### INSTRUCTION
Set down the stretch of the NCAA advertising passage from "The NCAA acknowledges" through "of its name." word for word.

### SOURCE TEXT
The NCAA acknowledges that media entities can sell advertising that accompanies the entity’s coverage of the NCAA championships. Even so, as discussed in greater deal in my earlier discussion of the “Do’s and Don’ts” of Super Bowl-related promotions, unless authorized by the NCAA, any of the following activities may result in a cease and desist demand:

    • Accepting advertising that refers to the NCAA, the NCAA Basketball Tournament, March Madness, The Big Dance, Final Four, Elite Eight or any other NCAA trademark or logo (The NCAA has posted a list of its trademarks here.)
      • Example: An ad from a retailer that starts, “Come Get Your Big Screen TV in Time to Watch March Madness.”
    • Local programming that uses any NCAA trademark as part of its name.
      • Example: A locally produced program previewing the tournament called “The Big Dance: Pick a Winning Bracket.”
    • Selling the right to sponsor the overall coverage by a broadcaster, website or print publication of the tournament.
      • Example: During the sports segment of the local news, introducing the section of the report on tournament developments something such as “March Madness, brought to you by [name of advertiser].”
    • Sweepstakes or giveaways that include any NCAA trademark in its name.
      • Example: “The Final Four Giveaway.”
    • Sweepstakes or giveaways that offer tickets to a tournament game as a prize.
      • Example: the sweepstakes name may not be a problem, but including game tickets as a prize will raise an objection by the NCAA.
    • Events or parties that use any NCAA trademark to attract attendees.
      • Example: a radio station sponsors a happy hour where fans can watch a tournament game and prominently places any of the NCAA marks on signage.

There is one more common pitfall that is unique to the NCAA Basketball: tournament brackets used in office pools where participants predict the winners of each game in advance of the tournament. The NCAA’s view is that the unauthorized placement of advertising within an NCAA bracket or corporate sponsorship of a tournament bracket is misleading and constitutes an infringement of its intellectual property rights. Accordingly, it says that any advertising should be outside of the bracket space and should clearly indicate that the advertiser or its goods or services are not sponsored by, approved by or otherwise associated with the NCAA or its championship tournament.

Note that none of these restrictions prevents media companies from using any of the marks in providing customary news coverage of or commentary on the tournament. Just be sure that they are just used to identify the tournament and its stages, and don’t in any way imply that there is an association between the station itself or any sponsor who does not have the rights to claim such association and the NCAA.

A Surprising History of “March Madness”

### AVAILABLE DATA
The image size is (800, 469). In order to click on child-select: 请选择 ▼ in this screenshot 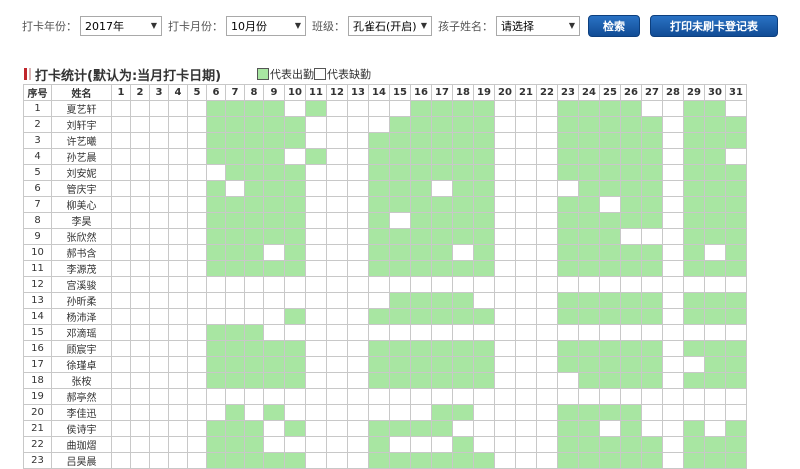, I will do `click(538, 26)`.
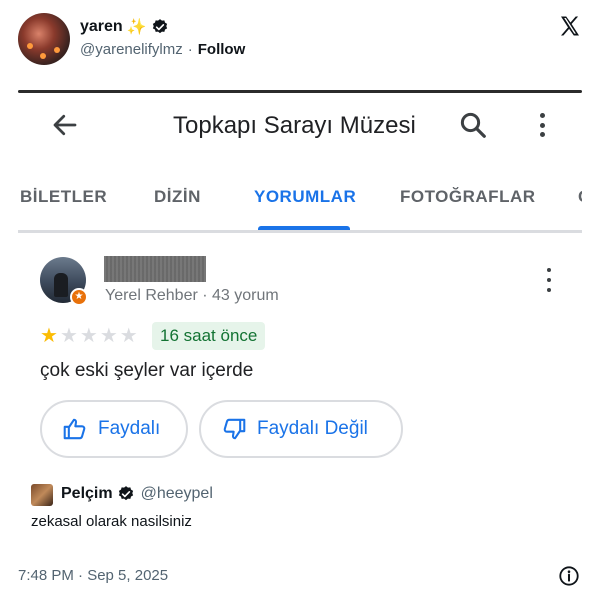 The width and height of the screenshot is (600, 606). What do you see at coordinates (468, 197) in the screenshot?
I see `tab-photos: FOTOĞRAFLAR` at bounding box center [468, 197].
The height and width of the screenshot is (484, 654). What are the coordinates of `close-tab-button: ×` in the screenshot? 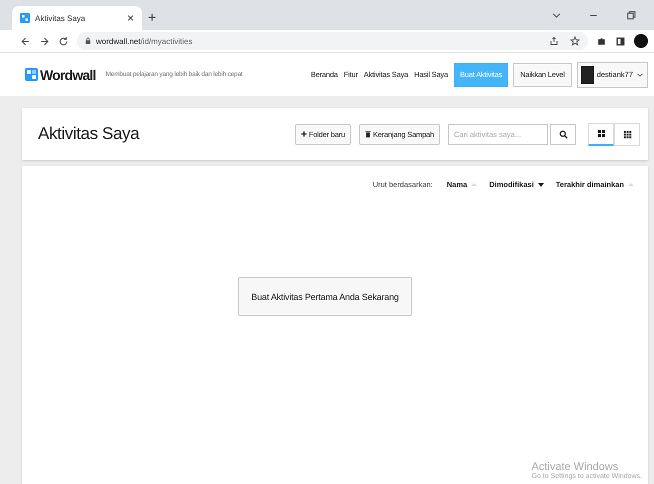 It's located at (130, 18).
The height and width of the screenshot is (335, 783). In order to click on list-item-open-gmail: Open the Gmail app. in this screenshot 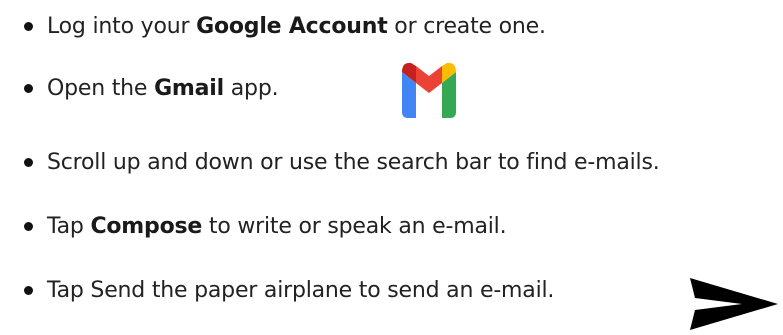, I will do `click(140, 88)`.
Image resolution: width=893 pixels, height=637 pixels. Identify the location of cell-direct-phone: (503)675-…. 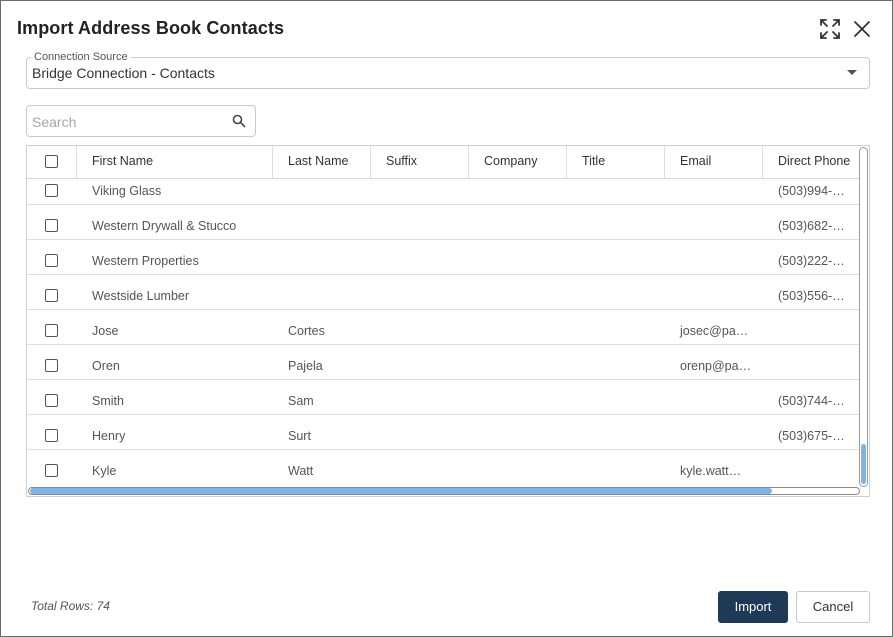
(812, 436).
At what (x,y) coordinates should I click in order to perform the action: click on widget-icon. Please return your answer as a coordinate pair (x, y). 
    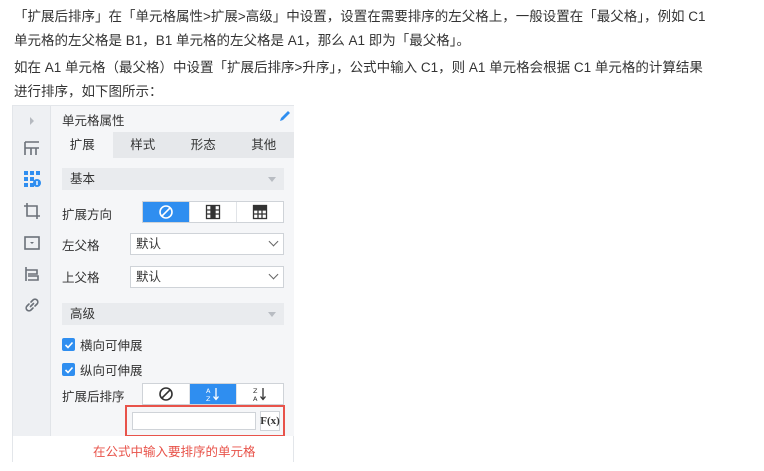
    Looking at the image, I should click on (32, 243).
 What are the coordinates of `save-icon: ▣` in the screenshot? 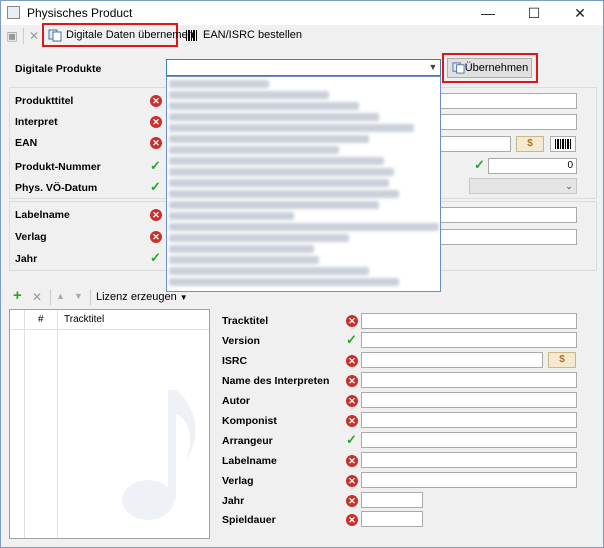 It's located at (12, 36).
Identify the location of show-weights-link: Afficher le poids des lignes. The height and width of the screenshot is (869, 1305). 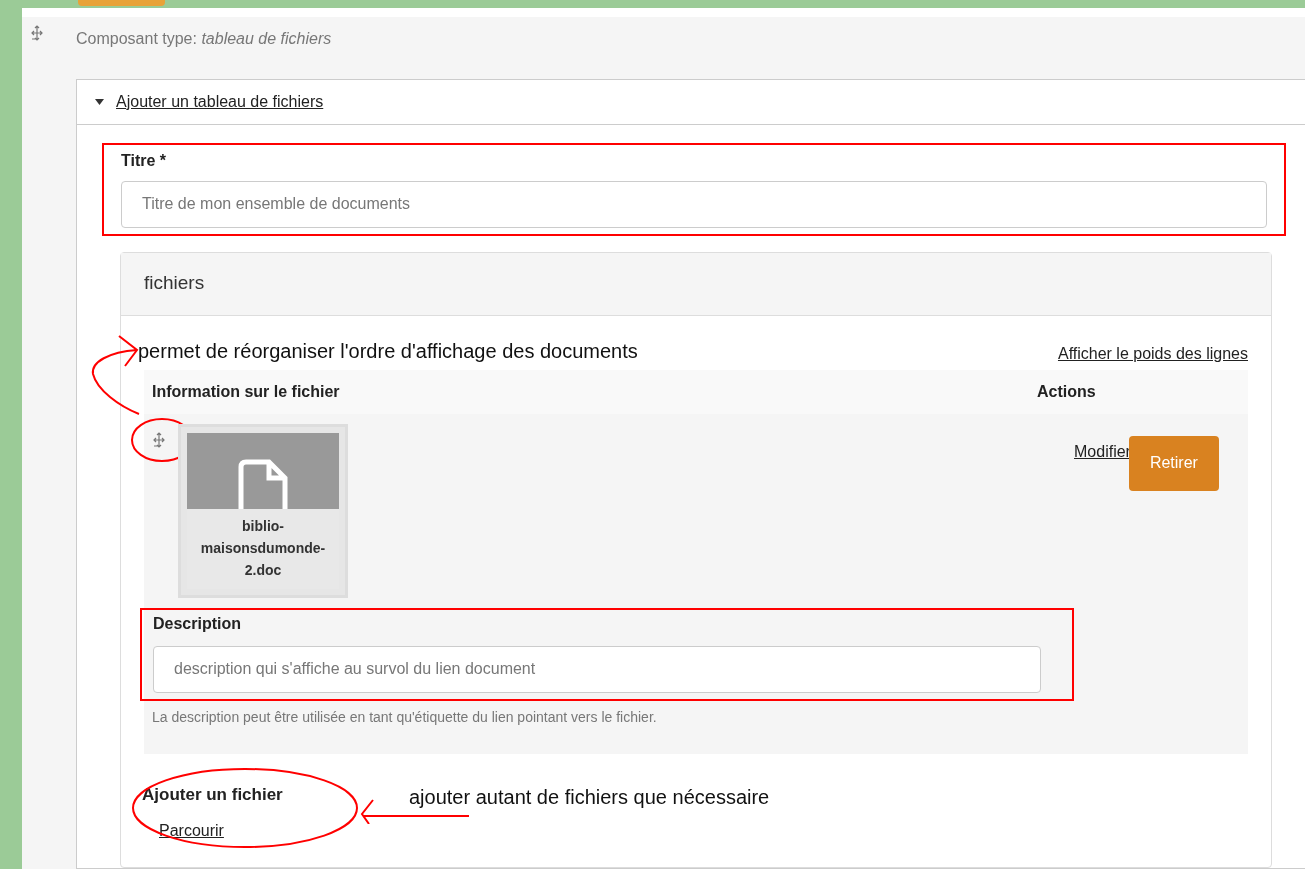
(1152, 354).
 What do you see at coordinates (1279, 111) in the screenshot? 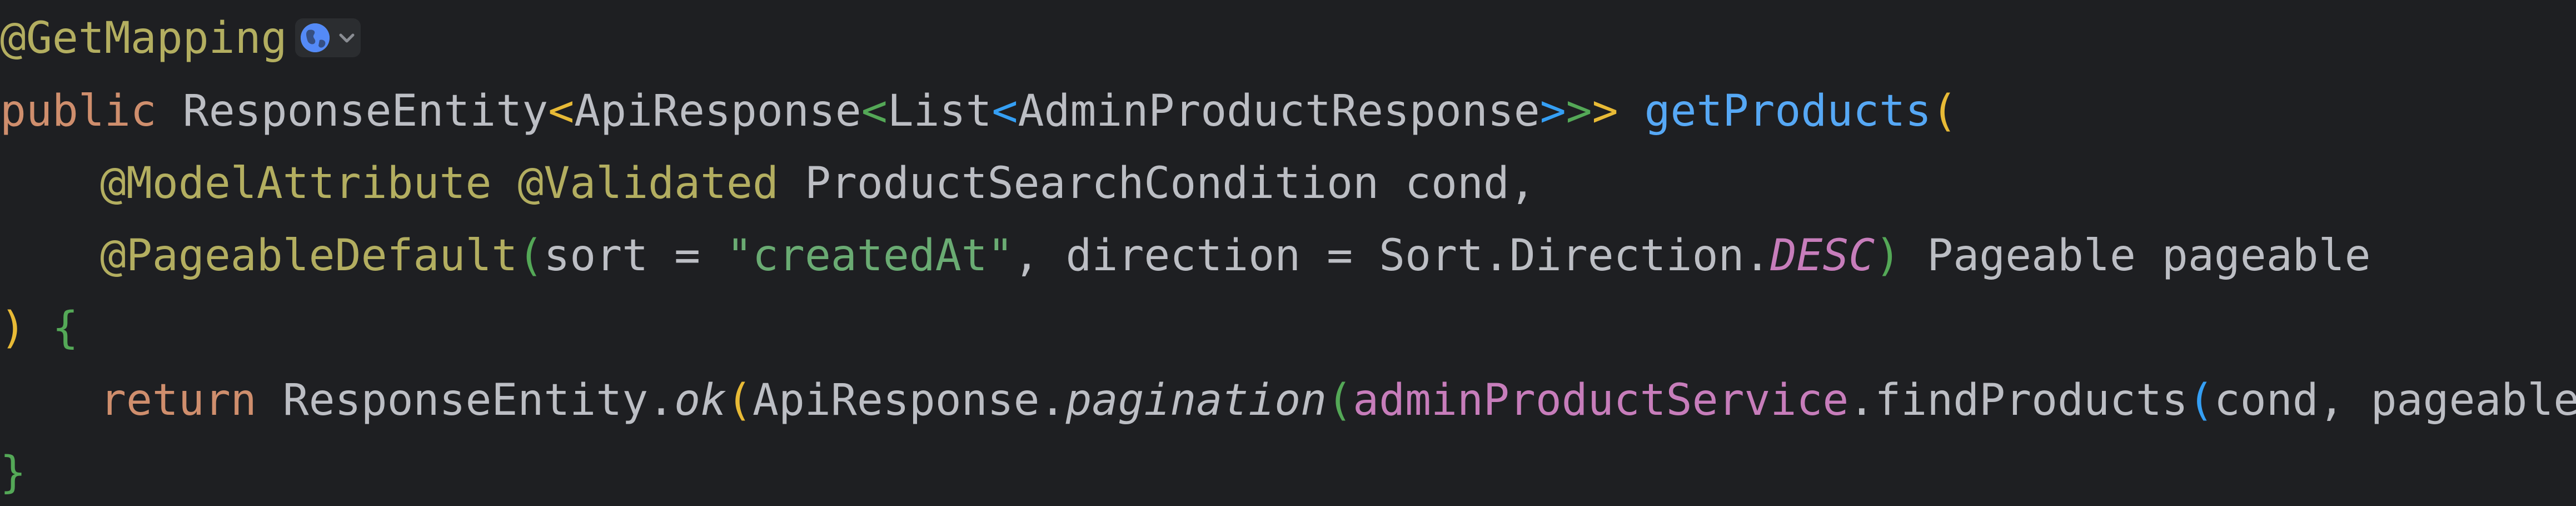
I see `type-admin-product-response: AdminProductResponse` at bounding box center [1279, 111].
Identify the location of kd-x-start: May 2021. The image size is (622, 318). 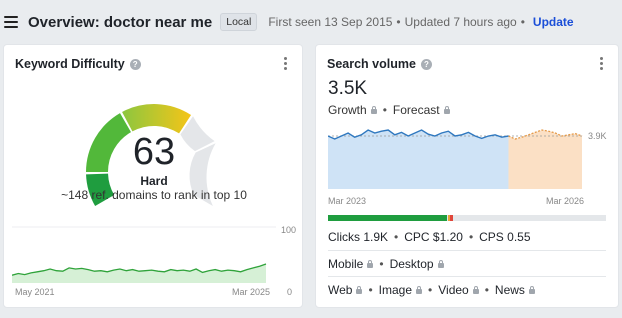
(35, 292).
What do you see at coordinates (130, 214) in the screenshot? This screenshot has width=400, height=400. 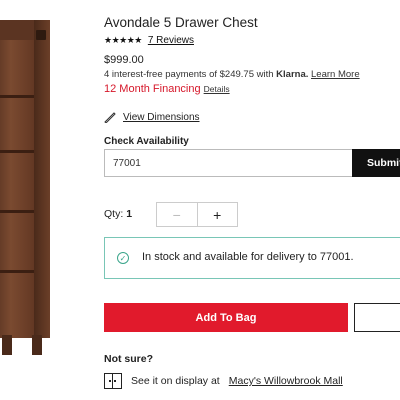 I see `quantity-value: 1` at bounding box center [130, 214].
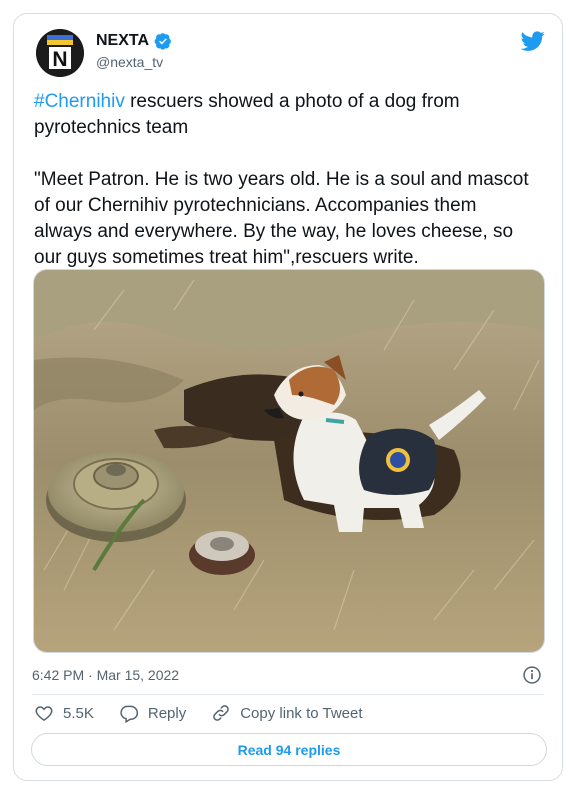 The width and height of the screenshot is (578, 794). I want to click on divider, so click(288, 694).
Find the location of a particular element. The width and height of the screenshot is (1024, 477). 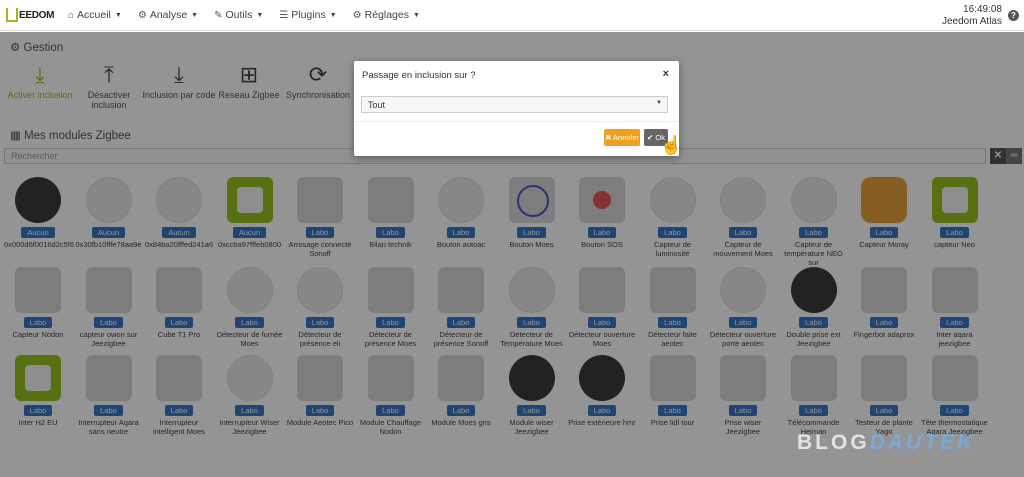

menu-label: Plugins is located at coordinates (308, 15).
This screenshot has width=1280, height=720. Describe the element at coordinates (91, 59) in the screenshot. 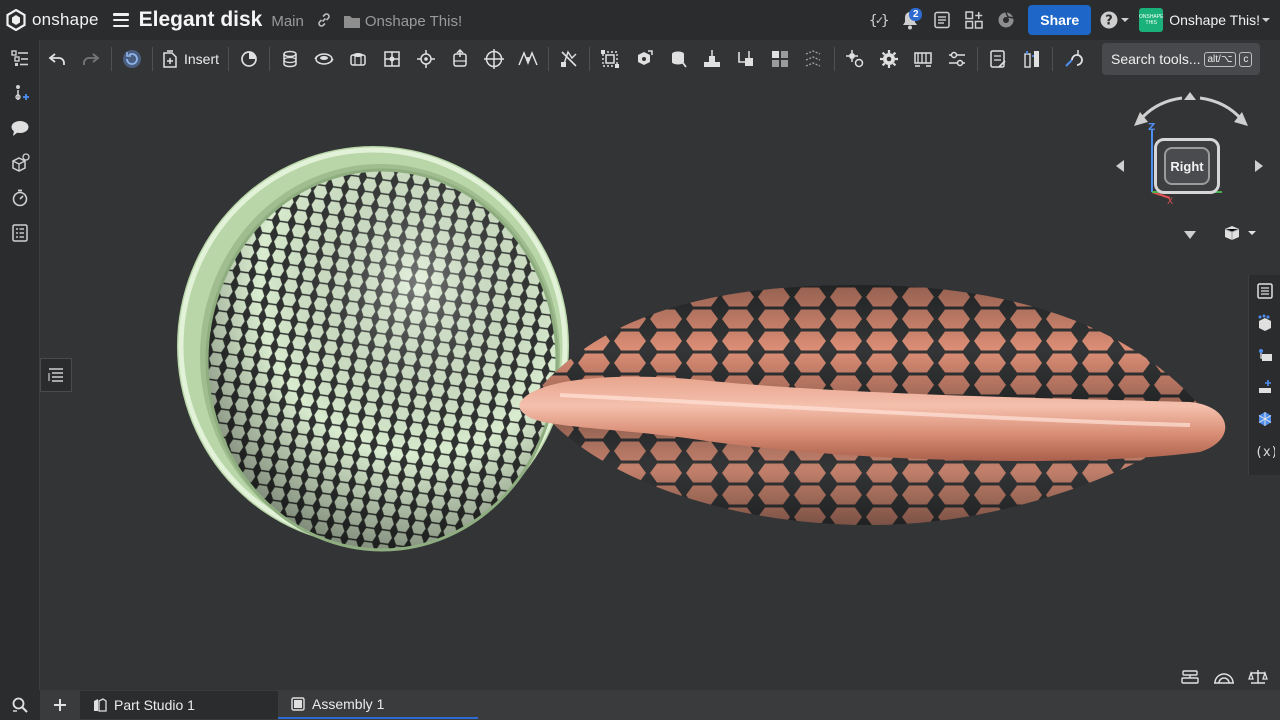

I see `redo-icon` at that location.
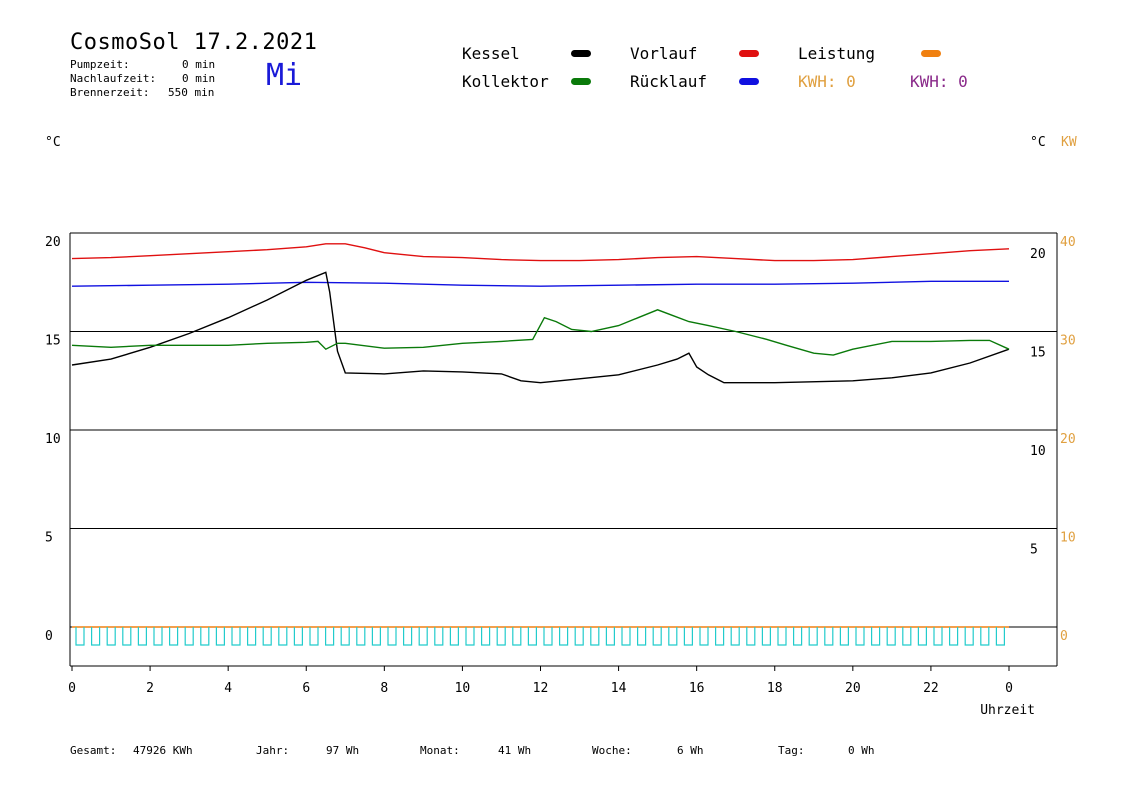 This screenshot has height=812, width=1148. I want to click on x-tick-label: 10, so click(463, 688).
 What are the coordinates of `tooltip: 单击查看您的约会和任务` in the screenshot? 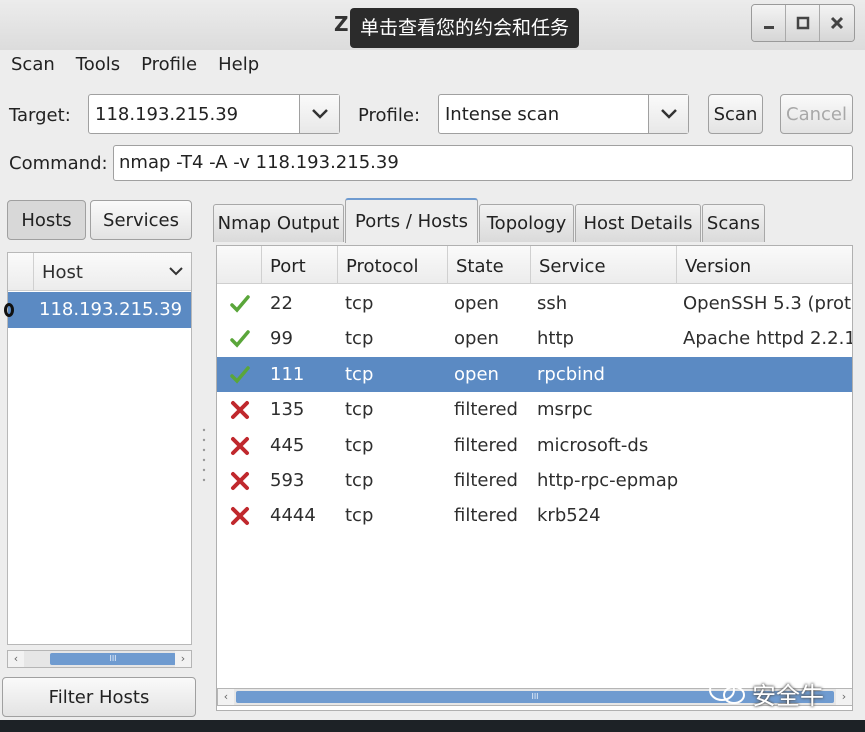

### WRITTEN RESPONSE
The NCAA acknowledges that media entities can sell advertising that accompanies the entity’s coverage of the NCAA championships. Even so, as discussed in greater deal in my earlier discussion of the “Do’s and Don’ts” of Super Bowl-related promotions, unless authorized by the NCAA, any of the following activities may result in a cease and desist demand:

    • Accepting advertising that refers to the NCAA, the NCAA Basketball Tournament, March Madness, The Big Dance, Final Four, Elite Eight or any other NCAA trademark or logo (The NCAA has posted a list of its trademarks here.)
      • Example: An ad from a retailer that starts, “Come Get Your Big Screen TV in Time to Watch March Madness.”
    • Local programming that uses any NCAA trademark as part of its name.